Quote all of the data that follows exactly as written, skipping the images.

** Dataset entries follows **

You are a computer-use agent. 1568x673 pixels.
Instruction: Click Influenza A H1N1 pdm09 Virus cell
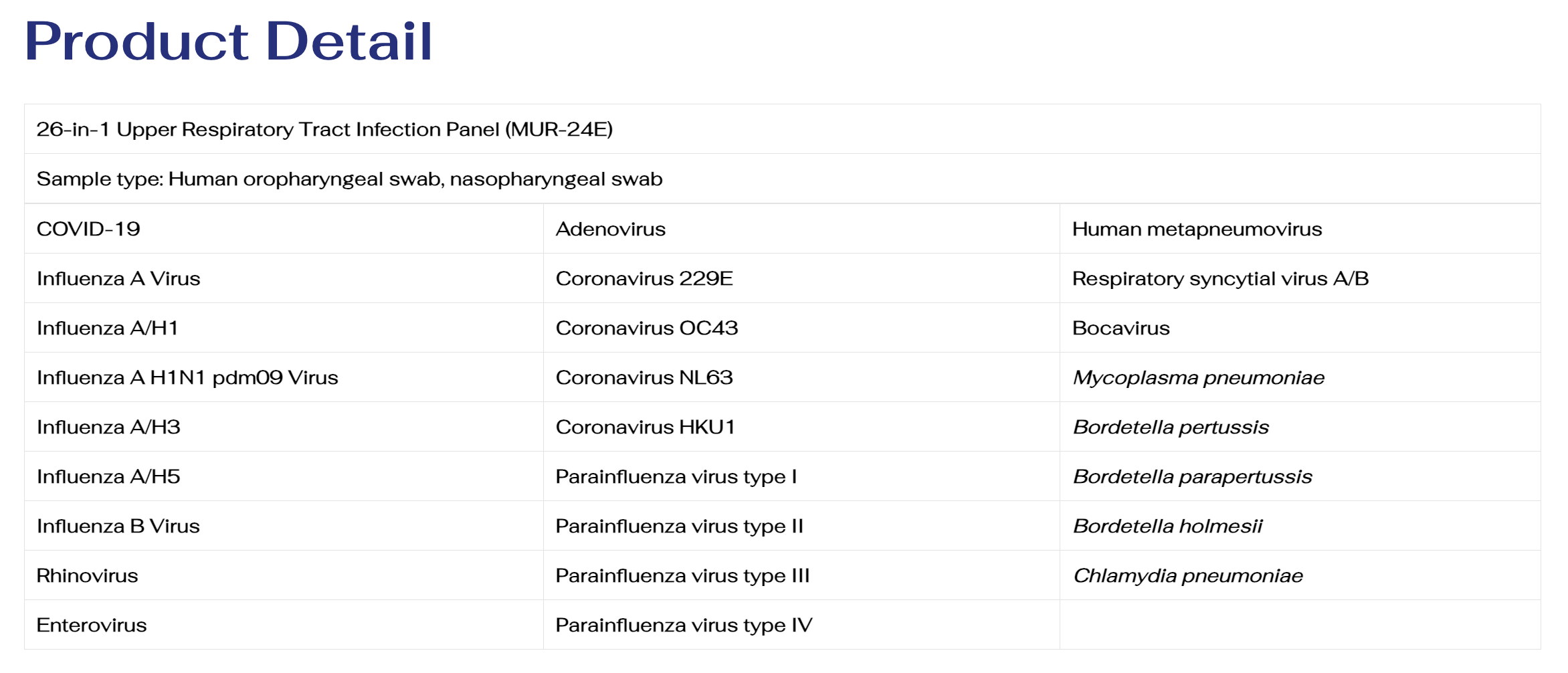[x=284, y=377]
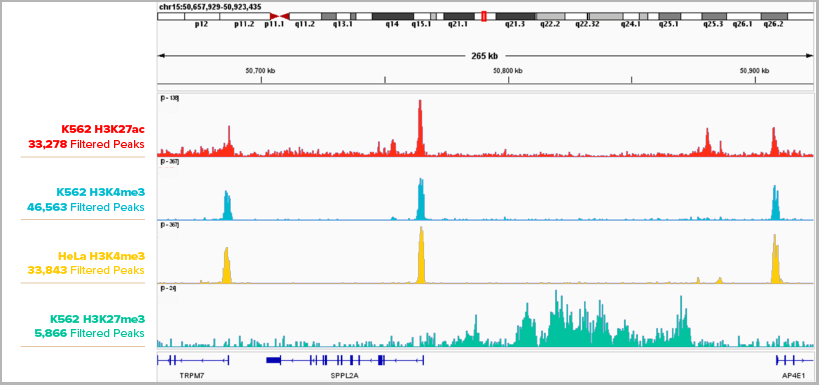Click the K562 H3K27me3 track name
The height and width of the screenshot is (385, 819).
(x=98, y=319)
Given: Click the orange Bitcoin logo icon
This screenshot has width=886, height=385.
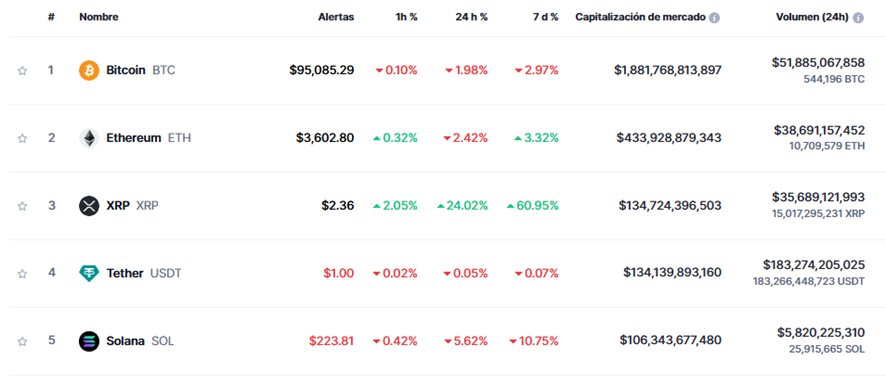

** End of Dataset entries **

Answer to this exercise →
You are a computer-use agent. 1568x673 pixels.
Instruction: Click Influenza A H1N1 pdm09 Virus cell
[x=284, y=377]
Click the K562 H3K27me3 track name
The height and width of the screenshot is (385, 819).
(x=98, y=319)
Given: Click the orange Bitcoin logo icon
This screenshot has width=886, height=385.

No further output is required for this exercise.